I did put teflon tape on it and just read that you're not supposed to....is that right? Still does not work.....any ideas guys? Should I take the tape off? I am positive it will leak without it. The teflon tape is around the threads of the WTSU only and not on the base of it where I assume that the water is actually touching it.

It does peg on the hot when the key is off and when I start the 40 it slowly falls down to the cold....but stays there......shut if off and it goes back to hot....

Could be a polarity issue as suggested. If there is one thing I suck at (actually there are many) it is electirc stuff. How would I check that Big City?

Thanks guys!

Randy
temp installed.jpg
 
It could be polarity, I know that the connection for my wtsu is the a round vs a blade type. Yours still looked like it was hooked up parallel not perpendicular. Not sure if that's the issue though. I am with you about polarity. I am not very good with electricity. Are you sure coolant is flowing around? Did you recently change coolant? Did you burp your system? Trapped air in your system. I know coolerman on mud is a big wiring guy. Might be able to pick his brain. Wish I could help you more.
 
hmm

I think I remember pinhead or Coolerman saying that the stock unit
grounds to the block an that' why not to use teflon tape.

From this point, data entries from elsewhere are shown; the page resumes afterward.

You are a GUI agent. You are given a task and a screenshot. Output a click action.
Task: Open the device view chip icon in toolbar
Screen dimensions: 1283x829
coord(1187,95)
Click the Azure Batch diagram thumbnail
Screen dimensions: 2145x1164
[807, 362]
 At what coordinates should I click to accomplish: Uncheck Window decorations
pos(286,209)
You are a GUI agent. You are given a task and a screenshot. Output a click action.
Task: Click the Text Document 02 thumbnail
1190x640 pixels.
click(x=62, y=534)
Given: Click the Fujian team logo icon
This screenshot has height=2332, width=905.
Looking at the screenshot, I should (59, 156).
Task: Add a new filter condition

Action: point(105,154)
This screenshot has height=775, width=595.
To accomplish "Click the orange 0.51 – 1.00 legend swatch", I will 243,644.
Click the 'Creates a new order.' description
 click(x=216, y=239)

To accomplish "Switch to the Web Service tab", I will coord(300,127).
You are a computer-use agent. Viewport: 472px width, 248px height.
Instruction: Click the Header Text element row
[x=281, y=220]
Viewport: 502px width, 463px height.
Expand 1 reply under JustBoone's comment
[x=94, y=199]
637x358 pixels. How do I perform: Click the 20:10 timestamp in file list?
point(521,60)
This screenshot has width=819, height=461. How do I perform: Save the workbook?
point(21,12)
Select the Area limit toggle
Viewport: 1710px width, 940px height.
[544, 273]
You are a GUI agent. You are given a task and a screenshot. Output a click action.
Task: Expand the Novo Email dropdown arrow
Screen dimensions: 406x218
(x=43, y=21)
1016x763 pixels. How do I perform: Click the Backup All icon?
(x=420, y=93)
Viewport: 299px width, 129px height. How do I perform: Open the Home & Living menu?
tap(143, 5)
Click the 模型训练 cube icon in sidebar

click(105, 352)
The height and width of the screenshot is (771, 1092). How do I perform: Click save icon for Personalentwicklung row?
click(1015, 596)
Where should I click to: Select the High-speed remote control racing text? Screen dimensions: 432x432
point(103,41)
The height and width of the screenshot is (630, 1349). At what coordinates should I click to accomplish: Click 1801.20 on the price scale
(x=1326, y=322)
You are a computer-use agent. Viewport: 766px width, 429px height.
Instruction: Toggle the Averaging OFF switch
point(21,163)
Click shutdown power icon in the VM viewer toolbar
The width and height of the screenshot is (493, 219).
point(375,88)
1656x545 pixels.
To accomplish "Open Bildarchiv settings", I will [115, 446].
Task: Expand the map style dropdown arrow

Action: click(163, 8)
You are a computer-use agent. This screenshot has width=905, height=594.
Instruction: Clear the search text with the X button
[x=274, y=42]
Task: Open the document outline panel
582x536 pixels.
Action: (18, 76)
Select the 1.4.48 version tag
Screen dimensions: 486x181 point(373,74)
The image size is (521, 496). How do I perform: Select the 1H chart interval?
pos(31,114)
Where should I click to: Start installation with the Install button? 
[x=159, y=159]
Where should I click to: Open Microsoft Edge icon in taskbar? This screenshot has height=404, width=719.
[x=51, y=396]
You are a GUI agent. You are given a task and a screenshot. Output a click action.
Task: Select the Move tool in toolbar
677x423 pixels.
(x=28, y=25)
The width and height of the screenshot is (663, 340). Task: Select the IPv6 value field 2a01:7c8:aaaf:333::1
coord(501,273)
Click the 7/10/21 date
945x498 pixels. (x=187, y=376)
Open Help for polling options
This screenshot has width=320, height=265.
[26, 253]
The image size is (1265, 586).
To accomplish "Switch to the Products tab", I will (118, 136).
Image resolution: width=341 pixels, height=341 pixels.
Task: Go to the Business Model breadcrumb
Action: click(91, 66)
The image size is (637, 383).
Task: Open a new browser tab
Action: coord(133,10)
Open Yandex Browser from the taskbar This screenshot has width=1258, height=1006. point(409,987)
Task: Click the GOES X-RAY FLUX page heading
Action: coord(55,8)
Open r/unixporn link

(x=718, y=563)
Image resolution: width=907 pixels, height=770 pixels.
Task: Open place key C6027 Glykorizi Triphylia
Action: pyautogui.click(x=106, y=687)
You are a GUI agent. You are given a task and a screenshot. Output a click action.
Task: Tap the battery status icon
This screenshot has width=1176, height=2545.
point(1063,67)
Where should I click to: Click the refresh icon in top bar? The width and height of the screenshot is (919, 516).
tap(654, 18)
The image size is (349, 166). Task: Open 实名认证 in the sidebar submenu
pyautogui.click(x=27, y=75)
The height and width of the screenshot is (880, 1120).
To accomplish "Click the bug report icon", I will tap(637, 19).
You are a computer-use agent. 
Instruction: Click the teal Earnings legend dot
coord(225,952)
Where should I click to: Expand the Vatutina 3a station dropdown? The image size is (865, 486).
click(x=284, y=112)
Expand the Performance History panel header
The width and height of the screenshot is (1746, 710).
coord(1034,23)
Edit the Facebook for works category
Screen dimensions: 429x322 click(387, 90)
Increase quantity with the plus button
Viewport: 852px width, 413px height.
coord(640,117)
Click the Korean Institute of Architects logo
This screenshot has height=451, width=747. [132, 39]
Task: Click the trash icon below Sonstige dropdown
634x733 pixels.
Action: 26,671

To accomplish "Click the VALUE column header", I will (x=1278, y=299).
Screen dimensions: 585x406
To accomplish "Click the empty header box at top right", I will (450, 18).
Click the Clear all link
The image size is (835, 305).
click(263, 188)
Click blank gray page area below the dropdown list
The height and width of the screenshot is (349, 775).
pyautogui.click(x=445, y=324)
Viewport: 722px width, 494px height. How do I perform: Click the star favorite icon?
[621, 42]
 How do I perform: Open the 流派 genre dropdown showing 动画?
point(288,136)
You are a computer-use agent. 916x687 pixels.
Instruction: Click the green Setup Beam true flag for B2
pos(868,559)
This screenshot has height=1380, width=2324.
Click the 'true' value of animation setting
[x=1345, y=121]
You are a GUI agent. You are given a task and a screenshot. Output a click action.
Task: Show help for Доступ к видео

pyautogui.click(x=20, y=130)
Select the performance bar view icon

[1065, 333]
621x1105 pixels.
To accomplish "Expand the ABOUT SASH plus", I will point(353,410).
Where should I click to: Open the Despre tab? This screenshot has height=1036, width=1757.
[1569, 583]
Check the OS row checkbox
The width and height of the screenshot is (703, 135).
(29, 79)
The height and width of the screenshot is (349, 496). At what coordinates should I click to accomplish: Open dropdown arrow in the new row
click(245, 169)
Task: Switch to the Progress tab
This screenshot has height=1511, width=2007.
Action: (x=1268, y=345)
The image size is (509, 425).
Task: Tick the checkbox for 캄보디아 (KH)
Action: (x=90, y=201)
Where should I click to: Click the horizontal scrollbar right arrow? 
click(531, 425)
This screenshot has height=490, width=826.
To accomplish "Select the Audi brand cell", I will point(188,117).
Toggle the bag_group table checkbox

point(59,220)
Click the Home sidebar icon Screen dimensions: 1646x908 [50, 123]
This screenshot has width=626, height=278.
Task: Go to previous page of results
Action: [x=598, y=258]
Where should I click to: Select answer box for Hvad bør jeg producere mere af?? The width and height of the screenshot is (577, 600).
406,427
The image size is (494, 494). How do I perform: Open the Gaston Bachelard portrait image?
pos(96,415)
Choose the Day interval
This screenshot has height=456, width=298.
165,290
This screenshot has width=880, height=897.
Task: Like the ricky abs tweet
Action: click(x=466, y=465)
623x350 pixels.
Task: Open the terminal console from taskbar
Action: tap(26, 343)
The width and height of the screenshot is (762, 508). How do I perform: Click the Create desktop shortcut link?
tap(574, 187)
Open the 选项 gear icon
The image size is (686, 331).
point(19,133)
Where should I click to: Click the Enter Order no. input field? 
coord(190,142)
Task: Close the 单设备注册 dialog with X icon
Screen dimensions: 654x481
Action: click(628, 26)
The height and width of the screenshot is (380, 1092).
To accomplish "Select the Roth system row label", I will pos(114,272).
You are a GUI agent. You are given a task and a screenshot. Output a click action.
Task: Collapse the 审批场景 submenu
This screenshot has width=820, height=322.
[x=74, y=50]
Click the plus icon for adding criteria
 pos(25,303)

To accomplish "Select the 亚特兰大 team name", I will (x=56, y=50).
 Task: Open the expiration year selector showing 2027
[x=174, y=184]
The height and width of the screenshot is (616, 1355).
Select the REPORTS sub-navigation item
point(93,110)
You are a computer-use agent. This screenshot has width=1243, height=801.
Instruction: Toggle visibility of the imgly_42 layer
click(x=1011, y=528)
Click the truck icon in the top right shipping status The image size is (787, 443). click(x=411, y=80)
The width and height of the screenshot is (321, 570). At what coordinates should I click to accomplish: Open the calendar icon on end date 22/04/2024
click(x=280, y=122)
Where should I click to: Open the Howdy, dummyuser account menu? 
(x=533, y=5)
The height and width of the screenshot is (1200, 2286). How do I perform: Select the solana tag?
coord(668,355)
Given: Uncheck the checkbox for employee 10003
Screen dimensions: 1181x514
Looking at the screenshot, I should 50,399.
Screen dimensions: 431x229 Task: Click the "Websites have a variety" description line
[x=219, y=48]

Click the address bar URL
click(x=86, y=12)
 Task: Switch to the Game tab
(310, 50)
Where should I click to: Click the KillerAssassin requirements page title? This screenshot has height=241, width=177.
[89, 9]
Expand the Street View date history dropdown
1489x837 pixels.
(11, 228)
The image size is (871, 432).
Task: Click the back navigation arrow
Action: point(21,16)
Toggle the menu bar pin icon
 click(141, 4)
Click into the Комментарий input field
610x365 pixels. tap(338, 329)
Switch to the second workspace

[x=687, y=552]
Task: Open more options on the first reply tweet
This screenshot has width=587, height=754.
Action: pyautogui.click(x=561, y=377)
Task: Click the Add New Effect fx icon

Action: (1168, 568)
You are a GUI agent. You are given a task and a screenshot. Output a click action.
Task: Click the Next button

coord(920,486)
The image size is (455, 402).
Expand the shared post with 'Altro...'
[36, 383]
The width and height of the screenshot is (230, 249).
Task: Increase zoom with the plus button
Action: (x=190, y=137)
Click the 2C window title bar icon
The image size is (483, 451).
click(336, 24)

Try starting it up and running a wire from the side of the brass fitting to a good connection on the the engine block see if it goes down. if it does your teflon tape is probably causing infinite resistance and thus is pegging the meter to max heat.

Cal-
 
I am almost postive that ihave read at least once not to use tape.....but it will leak without it....is there another option for that ........instead of tape?
 
Liquid thread sealer from any automotive parts place.



I am almost postive that ihave read at least once not to use tape.....but it will leak without it....is there another option for that ........instead of tape?
Thread Sealant.jpg
 
will get that!
 
You need to get a '71 wtsu, and install it in your 2F engine. My guess is your cluster is the original and the meter, and the sender don't communicate...or you could get a newer meter...either way, they need to match up to work, you can't mix the two...
 
You need to get a '71 wtsu, and install it in your 2F engine. My guess is your cluster is the original and the meter, and the sender don't communicate...or you could get a newer meter...either way, they need to match up to work, you can't mix the two...

x2. Best bet would be to get a pre-9/'72 temp sender. I'm not sure if there are differences in the gauge that would keep a later model gauge from working in your earlier instrument cluster.
 
I am not questioning you guys...but I bought the one that I did because the engine was a 77 2F.....I guess that is not what I needed...

Is there a rule about things that you buy to match you engine and things you buy to match your actual rig?
 
No, but the sending units send information differently for earlier, and later models. Since you still have an early model gauge cluster, you need an early model sender. If you want to keep your later model sender, then you need to install a later model gauge. But, like Matt previously stated, I'm not sure if the gauges will interchange in the cluster. It would probably be much easier to replace with the earlier model sender...
 
kurtnkegger said:
No, but the sending units send information differently for earlier, and later models. Since you still have an early model gauge cluster, you need an early model sender. If you want to keep your later model sender, then you need to install a later model gauge. But, like Matt previously stated, I'm not sure if the gauges will interchange in the cluster. It would probably be much easier to replace with the earlier model sender...

X2 that's what I had to do with mine. Match the wtsu with the cluster, no issues since I did that. I have to make sure when getting parts what part of my rig is this for and how it interacts with my cruiser. It's been a big learning experience. But a fun one at the same time.